- [Input material]
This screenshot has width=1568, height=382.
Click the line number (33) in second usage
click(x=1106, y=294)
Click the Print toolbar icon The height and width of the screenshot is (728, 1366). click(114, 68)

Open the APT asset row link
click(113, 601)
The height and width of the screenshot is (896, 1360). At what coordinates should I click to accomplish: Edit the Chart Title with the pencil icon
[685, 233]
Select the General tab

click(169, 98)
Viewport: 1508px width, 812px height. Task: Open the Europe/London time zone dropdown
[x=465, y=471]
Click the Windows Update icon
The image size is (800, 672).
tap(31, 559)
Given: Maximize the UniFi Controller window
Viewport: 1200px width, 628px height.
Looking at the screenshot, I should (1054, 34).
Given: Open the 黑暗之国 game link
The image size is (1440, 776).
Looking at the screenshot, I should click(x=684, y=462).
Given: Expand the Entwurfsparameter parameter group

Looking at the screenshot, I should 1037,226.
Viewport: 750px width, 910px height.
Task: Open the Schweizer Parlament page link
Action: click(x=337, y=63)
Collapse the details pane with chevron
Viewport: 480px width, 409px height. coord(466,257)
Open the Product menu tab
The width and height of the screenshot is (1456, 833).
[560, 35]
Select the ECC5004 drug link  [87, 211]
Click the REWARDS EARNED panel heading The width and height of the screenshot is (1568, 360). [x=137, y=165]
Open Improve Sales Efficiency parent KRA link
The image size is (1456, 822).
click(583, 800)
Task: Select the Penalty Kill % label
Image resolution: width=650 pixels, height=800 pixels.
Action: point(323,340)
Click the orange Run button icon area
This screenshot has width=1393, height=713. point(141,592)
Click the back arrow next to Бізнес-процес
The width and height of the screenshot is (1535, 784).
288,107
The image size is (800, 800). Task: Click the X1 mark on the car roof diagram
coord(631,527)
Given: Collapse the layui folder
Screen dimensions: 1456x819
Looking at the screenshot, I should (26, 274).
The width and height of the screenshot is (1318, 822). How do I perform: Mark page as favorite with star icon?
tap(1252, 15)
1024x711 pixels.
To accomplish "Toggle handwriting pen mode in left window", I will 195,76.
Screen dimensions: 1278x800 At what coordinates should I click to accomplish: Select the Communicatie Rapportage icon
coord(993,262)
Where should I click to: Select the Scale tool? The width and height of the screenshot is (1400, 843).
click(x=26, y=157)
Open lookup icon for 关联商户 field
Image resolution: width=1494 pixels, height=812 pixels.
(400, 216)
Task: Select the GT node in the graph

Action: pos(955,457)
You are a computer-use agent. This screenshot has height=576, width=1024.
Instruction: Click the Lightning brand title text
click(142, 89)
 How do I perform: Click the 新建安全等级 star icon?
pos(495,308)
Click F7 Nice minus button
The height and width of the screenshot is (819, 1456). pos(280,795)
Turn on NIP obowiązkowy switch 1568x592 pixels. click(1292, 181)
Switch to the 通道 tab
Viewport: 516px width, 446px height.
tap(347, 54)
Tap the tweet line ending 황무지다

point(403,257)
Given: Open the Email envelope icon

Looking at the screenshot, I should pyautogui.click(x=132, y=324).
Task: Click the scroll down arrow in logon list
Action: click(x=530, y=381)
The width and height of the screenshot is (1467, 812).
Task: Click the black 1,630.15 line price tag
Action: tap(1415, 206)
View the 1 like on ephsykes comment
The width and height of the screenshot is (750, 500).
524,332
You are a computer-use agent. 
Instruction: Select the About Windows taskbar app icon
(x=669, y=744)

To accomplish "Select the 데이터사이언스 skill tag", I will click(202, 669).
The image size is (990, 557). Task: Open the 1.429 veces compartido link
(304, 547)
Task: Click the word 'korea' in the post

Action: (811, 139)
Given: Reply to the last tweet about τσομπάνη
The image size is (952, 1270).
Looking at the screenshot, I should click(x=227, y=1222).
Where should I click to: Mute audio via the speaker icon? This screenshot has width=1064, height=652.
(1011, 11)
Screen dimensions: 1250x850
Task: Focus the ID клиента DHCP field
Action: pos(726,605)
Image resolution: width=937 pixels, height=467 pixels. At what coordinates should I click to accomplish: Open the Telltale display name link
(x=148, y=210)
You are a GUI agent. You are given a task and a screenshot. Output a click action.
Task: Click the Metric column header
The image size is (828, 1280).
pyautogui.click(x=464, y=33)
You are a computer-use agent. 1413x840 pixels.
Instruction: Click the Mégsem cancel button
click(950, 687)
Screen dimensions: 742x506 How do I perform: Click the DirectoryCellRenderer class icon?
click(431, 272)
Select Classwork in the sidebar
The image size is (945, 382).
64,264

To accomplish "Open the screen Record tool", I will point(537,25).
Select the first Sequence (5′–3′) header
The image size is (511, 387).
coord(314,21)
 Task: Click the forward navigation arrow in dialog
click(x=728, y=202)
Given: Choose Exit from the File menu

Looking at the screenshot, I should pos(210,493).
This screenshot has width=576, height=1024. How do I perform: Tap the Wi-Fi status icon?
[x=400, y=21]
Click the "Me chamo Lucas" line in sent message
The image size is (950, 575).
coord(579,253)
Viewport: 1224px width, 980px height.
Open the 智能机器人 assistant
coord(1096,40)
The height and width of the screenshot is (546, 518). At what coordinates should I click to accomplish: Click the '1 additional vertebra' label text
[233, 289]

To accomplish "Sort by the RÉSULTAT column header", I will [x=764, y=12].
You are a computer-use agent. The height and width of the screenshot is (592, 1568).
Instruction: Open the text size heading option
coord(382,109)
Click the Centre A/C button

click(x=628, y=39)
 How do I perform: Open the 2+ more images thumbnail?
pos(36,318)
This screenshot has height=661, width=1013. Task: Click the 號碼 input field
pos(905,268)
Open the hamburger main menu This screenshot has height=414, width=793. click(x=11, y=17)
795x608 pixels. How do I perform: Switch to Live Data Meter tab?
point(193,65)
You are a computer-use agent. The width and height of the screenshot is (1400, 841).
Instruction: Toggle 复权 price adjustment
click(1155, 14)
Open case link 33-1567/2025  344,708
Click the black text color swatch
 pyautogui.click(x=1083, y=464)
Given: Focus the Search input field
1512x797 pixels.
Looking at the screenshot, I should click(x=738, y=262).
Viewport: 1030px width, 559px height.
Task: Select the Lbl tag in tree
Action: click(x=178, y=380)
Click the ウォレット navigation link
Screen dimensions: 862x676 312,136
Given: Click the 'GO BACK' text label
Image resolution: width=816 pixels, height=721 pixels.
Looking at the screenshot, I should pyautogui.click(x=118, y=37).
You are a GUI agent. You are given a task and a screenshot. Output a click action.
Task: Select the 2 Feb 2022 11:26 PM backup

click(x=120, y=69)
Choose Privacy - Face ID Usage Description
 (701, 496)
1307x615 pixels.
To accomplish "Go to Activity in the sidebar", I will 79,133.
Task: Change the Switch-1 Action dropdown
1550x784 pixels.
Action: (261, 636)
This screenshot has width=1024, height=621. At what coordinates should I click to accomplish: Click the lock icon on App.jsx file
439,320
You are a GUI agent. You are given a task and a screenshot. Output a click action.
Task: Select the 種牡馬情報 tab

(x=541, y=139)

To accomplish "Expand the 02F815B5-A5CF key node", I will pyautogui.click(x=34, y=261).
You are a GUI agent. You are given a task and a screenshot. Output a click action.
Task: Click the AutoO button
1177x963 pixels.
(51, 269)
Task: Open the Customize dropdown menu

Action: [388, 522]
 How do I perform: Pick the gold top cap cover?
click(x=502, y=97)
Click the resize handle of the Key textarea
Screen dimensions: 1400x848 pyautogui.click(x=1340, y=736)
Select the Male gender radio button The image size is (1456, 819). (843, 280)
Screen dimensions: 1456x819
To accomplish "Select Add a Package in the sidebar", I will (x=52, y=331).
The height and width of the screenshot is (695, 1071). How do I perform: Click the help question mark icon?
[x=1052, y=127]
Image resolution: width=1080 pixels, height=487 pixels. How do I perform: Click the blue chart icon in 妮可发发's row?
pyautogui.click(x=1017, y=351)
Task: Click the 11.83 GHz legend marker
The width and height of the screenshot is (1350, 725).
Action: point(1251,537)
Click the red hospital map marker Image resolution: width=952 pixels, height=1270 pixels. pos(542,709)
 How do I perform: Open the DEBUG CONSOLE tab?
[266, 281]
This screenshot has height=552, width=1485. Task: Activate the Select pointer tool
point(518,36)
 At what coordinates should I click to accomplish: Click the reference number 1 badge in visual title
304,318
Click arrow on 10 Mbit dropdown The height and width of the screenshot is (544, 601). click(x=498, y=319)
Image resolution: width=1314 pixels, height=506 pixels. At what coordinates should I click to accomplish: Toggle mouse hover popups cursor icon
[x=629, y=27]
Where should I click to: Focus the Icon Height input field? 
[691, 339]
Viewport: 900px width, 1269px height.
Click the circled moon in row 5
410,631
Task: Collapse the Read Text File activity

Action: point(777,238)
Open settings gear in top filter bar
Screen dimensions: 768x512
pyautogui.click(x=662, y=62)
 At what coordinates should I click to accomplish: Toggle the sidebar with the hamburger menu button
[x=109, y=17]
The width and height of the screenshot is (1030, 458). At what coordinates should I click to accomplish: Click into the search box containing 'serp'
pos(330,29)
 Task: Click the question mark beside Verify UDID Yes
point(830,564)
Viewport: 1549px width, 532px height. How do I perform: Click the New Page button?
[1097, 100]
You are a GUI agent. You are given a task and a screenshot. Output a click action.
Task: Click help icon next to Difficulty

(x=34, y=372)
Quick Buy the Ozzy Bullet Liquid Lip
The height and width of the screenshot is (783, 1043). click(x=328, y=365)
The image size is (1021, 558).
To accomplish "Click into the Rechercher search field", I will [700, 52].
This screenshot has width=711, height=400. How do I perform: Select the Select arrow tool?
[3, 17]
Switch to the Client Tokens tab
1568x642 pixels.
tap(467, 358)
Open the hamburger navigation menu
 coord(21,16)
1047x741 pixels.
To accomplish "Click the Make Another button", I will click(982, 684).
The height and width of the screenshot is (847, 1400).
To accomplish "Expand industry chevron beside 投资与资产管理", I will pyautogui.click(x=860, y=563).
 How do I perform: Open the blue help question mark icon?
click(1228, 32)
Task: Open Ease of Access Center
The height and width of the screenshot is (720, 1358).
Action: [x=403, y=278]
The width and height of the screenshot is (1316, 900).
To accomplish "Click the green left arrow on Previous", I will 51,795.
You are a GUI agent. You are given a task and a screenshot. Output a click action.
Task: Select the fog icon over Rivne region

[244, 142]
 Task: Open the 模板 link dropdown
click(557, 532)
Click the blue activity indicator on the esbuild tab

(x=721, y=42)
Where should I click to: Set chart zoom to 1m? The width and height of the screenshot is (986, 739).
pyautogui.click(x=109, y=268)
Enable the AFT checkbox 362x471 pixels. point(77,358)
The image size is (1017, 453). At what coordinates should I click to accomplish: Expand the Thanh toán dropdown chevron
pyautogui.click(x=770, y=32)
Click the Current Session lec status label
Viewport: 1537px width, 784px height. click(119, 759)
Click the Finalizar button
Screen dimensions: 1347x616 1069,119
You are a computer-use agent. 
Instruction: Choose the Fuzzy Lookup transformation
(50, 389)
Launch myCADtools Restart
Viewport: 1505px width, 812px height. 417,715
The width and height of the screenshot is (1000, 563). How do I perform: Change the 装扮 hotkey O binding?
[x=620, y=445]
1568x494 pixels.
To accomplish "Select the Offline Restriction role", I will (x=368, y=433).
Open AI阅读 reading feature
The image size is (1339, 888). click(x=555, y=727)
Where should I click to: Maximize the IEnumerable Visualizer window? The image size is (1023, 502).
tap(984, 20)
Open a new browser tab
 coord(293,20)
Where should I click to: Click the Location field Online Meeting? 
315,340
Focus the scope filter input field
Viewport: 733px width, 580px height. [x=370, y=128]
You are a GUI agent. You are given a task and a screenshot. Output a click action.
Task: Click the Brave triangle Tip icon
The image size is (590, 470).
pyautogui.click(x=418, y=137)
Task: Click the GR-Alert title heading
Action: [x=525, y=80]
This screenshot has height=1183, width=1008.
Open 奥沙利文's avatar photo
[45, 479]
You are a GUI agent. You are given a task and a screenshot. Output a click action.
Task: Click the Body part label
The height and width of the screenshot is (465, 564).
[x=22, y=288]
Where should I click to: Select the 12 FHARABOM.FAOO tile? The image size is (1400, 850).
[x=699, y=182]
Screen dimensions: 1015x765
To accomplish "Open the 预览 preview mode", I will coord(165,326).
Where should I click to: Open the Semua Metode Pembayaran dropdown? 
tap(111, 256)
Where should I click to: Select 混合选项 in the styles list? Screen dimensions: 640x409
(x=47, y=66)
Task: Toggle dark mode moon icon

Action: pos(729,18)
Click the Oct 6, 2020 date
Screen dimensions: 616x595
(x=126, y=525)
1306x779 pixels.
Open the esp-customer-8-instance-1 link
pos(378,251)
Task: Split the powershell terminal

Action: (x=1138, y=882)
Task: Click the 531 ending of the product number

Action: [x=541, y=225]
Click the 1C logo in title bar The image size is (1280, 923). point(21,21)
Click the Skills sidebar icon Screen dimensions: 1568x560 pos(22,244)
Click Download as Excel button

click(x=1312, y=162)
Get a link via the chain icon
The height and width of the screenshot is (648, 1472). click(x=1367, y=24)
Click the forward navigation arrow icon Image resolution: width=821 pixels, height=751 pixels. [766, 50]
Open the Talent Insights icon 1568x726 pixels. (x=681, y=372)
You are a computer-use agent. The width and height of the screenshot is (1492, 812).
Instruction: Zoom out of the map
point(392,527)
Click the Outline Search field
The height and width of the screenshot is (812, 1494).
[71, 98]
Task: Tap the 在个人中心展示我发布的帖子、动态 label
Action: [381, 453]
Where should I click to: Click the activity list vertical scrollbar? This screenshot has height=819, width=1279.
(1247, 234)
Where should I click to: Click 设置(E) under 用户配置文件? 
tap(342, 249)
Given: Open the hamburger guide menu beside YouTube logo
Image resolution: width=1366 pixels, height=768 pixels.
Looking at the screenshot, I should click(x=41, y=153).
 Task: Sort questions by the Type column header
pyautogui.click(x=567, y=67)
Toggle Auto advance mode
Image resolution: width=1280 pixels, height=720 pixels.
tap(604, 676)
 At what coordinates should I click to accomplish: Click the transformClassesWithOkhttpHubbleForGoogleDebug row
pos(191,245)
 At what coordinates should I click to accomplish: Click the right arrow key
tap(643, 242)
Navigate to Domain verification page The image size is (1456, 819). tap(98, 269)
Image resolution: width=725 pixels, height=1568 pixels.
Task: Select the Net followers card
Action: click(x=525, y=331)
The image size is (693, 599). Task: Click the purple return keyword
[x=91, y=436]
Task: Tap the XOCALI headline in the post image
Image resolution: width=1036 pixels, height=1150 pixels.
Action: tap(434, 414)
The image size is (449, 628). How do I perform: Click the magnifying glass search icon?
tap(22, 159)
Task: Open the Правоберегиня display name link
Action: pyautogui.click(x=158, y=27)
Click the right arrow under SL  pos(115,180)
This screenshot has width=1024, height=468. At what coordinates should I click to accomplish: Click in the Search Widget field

- [Written request] Copy the data from the line with "Given: Collapse the layui folder" to the line with "I will 195,76.", keeping each line as it stands.

- [Task response]
Given: Collapse the layui folder
Screen dimensions: 1456x819
Looking at the screenshot, I should (26, 274).
The width and height of the screenshot is (1318, 822). How do I perform: Mark page as favorite with star icon?
tap(1252, 15)
1024x711 pixels.
To accomplish "Toggle handwriting pen mode in left window", I will 195,76.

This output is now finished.